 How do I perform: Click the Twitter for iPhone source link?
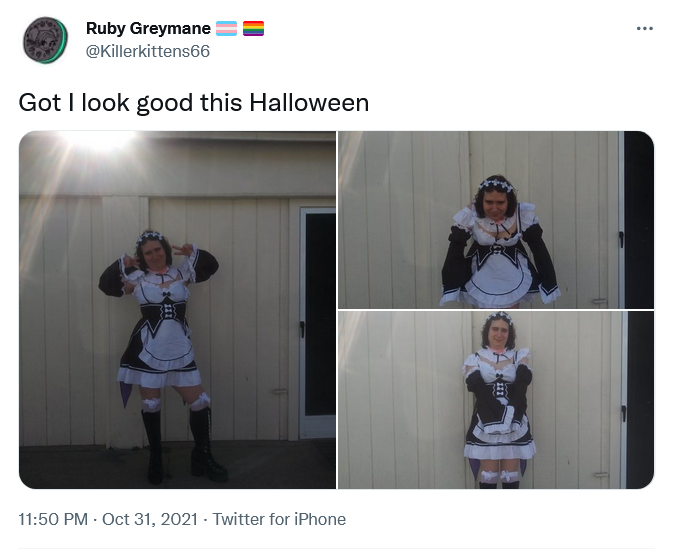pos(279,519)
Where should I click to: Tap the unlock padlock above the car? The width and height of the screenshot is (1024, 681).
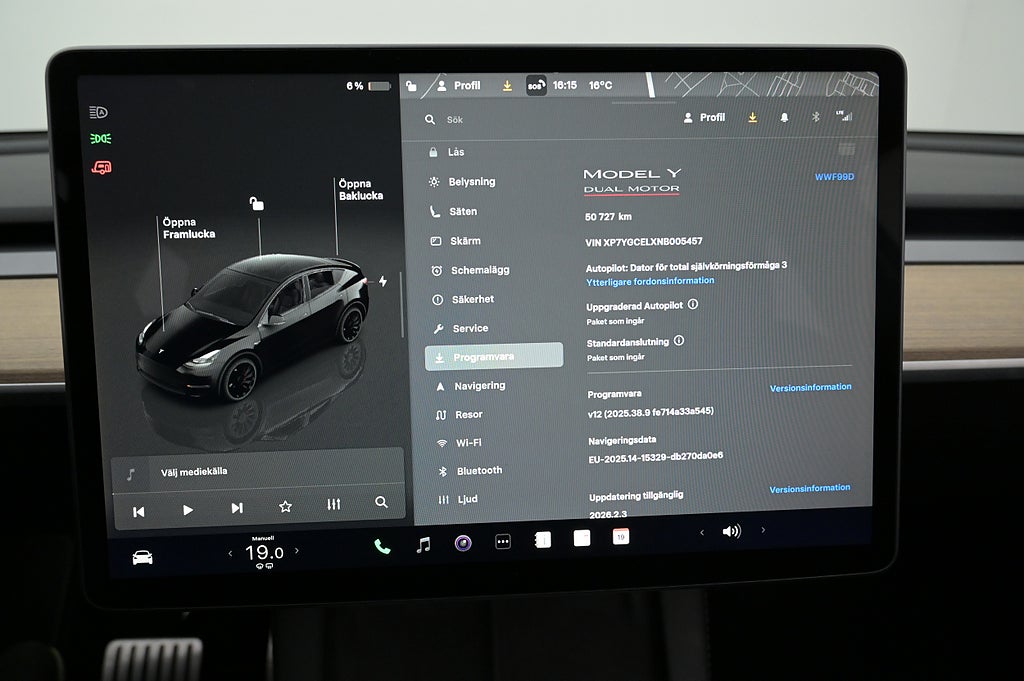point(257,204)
--
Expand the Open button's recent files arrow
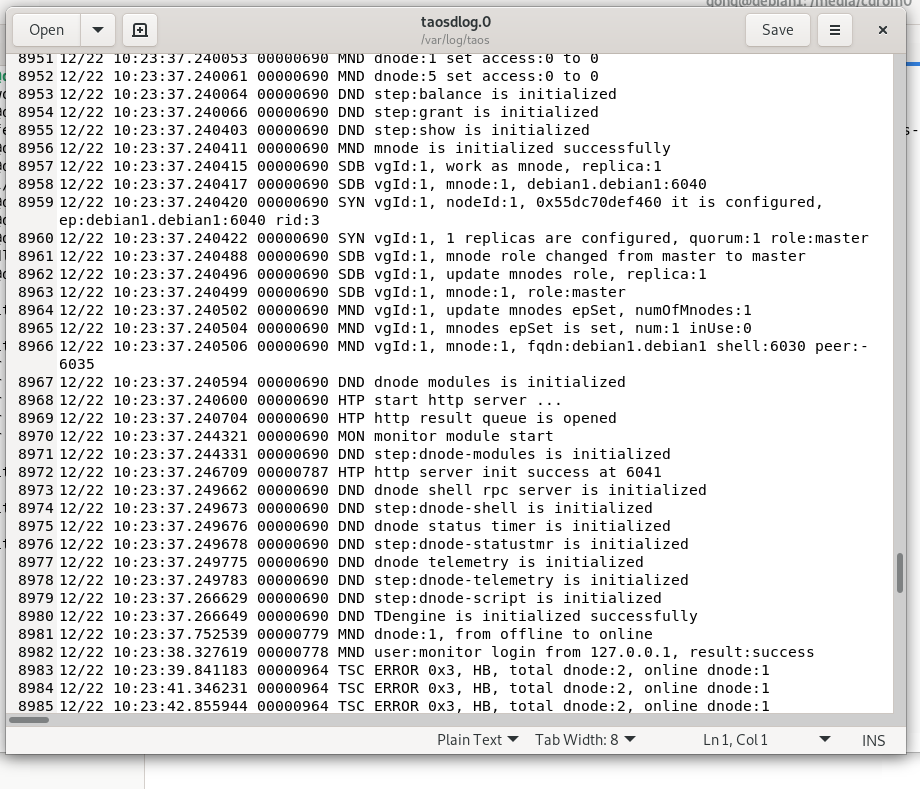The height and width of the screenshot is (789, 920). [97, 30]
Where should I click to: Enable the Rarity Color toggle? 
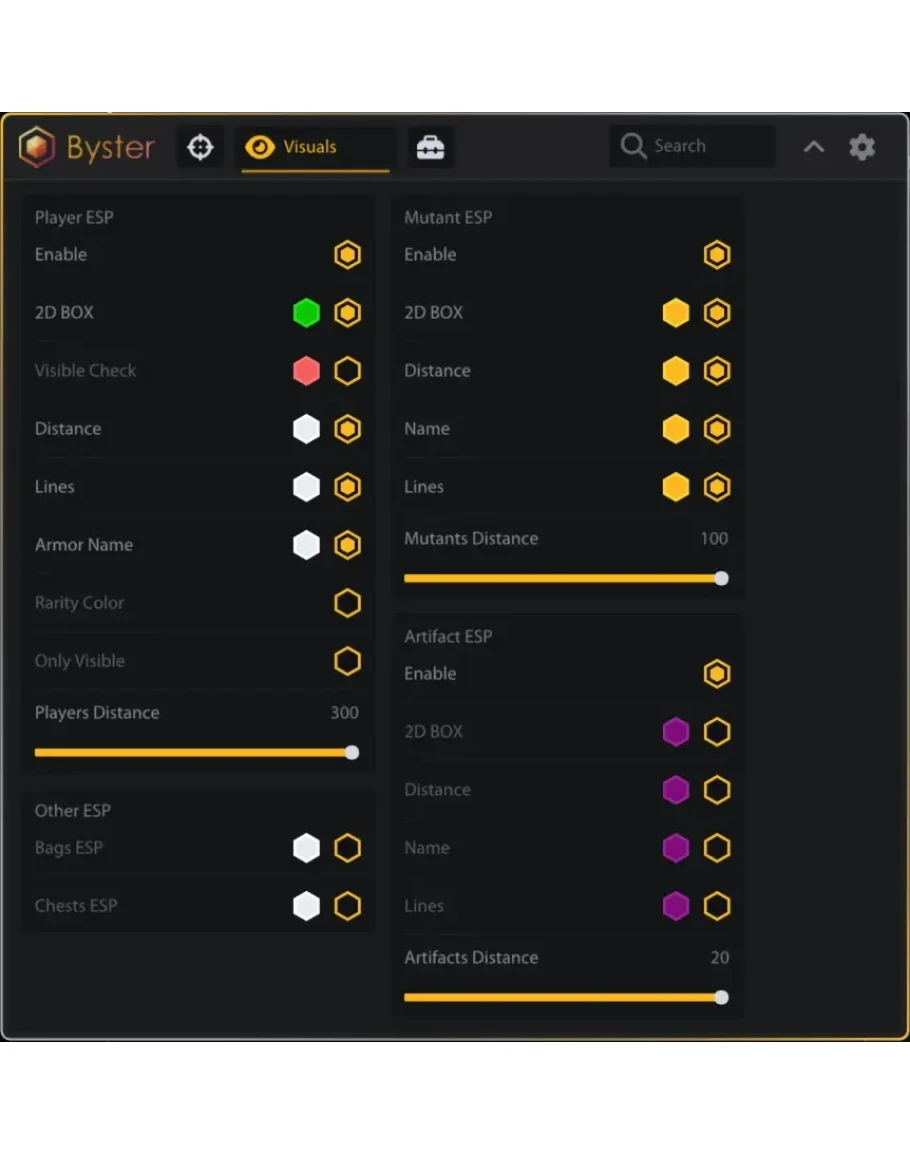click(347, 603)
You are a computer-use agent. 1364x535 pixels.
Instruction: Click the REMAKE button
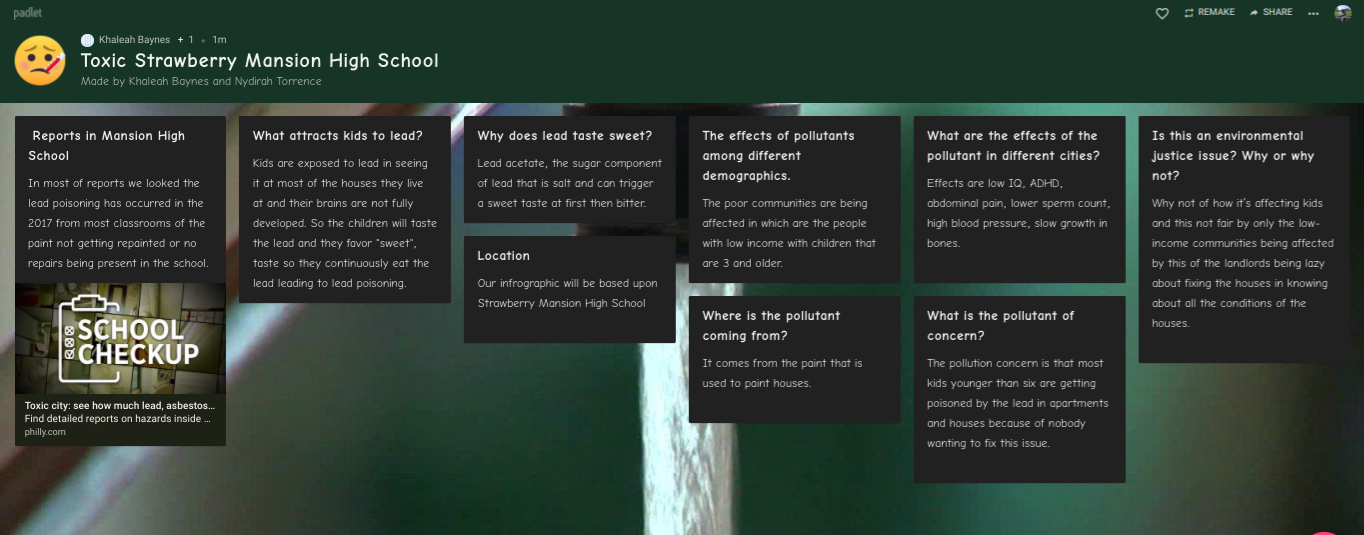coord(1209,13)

**Task goal**
Reproduce the records word for word, beginning at the line that contains "Where should I click to: Tap" and continuing through the line that contains "point(257,204)". Leave the pictures out.

**The result**
Where should I click to: Tap the unlock padlock above the car? The width and height of the screenshot is (1024, 681).
point(257,204)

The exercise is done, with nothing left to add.